EXERCISE OBJECTIVE
The answer must consist of every line below that holds the word "list".

GIVEN RECORDS
====================

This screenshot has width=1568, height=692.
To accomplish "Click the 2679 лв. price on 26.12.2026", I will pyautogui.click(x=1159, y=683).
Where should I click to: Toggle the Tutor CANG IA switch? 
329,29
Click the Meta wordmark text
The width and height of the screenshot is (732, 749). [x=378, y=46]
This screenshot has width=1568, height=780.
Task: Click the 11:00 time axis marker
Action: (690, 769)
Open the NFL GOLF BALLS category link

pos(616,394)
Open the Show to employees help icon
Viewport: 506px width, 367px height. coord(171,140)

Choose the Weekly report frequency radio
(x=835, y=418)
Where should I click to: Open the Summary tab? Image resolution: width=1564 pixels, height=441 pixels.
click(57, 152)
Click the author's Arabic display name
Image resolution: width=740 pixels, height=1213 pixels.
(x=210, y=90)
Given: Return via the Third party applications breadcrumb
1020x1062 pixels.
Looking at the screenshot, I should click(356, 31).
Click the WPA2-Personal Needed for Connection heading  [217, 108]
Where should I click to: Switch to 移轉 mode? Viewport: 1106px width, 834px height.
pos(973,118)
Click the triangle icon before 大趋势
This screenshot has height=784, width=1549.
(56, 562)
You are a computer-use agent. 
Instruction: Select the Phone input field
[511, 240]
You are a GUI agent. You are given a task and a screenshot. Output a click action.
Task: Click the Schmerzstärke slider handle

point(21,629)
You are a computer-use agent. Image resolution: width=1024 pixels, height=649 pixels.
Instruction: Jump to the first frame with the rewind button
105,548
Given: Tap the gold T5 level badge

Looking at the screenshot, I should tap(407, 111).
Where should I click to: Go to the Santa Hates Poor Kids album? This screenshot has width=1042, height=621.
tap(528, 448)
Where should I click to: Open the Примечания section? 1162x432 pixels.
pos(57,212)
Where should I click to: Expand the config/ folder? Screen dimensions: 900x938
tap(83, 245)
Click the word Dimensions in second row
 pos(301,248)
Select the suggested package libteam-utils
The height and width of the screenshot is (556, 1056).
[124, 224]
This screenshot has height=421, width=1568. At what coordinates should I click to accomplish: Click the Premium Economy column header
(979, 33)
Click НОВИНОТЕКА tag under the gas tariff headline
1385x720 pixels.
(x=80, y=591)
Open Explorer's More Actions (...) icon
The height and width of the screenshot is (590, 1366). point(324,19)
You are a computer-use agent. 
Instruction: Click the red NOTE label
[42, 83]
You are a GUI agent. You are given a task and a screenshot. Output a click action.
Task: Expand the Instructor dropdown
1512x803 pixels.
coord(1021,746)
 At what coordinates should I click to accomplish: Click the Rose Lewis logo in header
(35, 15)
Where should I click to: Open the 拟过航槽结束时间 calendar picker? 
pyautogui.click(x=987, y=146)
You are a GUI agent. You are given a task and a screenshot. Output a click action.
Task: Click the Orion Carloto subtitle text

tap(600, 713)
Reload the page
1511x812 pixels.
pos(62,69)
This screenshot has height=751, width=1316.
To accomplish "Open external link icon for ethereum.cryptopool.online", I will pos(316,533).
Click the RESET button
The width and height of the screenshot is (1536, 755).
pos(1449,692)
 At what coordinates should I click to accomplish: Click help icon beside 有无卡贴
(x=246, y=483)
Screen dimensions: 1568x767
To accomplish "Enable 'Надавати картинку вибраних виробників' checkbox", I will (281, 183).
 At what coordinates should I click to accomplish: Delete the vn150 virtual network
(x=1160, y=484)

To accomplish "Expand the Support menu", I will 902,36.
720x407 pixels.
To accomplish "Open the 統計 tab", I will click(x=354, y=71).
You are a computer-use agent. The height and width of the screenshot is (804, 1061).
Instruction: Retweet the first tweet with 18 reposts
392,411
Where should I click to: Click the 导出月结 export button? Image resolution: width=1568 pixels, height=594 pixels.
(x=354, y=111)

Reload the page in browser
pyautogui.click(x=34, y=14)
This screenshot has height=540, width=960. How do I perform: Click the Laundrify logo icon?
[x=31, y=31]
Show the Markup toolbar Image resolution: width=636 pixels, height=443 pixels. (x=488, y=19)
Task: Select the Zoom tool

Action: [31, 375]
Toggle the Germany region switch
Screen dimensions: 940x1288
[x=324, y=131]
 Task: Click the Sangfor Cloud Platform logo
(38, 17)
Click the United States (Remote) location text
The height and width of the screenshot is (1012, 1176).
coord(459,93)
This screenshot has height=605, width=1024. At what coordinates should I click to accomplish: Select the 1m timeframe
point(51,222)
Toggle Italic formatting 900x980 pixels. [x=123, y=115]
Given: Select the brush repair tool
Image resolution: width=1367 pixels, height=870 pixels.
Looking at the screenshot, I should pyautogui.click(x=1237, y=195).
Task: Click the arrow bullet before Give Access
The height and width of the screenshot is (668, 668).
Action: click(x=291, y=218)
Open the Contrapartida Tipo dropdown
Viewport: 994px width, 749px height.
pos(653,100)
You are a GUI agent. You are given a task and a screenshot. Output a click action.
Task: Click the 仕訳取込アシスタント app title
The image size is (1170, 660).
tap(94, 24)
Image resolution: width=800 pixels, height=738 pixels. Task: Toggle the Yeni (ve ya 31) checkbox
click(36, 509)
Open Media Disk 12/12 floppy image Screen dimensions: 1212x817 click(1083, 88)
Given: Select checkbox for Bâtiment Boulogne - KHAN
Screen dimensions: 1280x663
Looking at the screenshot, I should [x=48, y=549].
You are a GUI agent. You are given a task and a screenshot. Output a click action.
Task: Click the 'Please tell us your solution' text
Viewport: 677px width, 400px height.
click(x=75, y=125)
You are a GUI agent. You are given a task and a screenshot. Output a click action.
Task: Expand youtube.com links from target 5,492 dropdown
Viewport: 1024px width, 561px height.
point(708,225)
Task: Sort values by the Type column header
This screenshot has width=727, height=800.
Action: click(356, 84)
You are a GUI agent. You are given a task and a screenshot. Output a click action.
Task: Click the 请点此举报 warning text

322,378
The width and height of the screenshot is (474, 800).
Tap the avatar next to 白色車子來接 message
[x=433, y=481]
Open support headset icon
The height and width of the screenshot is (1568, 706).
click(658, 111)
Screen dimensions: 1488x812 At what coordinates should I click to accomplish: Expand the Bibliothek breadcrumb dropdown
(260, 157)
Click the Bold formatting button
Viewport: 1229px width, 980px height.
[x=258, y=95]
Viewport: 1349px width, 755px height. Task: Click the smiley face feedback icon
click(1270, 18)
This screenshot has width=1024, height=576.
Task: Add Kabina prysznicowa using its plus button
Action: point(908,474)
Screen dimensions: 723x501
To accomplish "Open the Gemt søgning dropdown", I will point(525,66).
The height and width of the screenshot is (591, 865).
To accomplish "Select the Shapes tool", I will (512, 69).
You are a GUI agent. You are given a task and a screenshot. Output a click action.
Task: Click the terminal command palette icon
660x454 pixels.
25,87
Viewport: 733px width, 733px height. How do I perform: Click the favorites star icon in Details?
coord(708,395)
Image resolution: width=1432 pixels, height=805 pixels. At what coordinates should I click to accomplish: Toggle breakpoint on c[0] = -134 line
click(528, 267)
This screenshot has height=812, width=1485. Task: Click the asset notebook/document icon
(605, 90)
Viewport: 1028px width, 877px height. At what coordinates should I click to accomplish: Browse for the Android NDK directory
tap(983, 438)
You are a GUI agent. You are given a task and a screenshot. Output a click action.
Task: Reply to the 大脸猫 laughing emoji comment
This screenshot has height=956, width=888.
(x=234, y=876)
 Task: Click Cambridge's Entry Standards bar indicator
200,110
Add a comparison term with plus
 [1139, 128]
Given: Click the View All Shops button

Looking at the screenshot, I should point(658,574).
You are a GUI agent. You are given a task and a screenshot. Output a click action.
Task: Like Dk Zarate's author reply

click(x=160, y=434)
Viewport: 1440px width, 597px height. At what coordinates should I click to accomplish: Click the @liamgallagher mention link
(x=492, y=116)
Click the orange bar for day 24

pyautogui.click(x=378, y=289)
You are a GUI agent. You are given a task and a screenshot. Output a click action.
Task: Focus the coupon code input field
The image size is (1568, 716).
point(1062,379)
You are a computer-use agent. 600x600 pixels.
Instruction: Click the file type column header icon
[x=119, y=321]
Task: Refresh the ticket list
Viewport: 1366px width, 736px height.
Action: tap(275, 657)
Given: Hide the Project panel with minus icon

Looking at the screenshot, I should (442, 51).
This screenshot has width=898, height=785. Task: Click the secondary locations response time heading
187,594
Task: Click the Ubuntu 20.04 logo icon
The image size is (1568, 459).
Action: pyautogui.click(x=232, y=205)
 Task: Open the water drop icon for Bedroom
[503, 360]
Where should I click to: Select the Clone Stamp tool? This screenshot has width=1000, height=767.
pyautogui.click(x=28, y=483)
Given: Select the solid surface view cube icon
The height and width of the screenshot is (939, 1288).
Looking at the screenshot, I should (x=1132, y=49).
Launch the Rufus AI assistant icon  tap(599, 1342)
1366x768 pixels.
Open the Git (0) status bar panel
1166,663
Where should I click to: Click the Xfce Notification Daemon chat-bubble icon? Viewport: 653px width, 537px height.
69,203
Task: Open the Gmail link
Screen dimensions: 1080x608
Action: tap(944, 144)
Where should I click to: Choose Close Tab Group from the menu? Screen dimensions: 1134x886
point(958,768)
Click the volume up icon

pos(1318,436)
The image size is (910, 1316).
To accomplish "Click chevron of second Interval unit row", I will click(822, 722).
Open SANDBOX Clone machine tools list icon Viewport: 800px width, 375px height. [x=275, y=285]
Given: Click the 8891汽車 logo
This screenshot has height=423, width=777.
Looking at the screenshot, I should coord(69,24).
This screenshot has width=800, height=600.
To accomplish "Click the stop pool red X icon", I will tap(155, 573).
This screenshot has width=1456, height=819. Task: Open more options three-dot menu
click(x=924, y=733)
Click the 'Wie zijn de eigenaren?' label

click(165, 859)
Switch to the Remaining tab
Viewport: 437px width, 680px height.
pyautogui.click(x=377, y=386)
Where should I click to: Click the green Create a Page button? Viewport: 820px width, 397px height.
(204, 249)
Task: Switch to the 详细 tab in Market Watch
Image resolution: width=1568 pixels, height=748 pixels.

====================

SOLUTION TO THE EXERCISE
Task: Refresh the ticket list
Open SANDBOX Clone machine tools list icon Viewport: 800px width, 375px height. [x=275, y=285]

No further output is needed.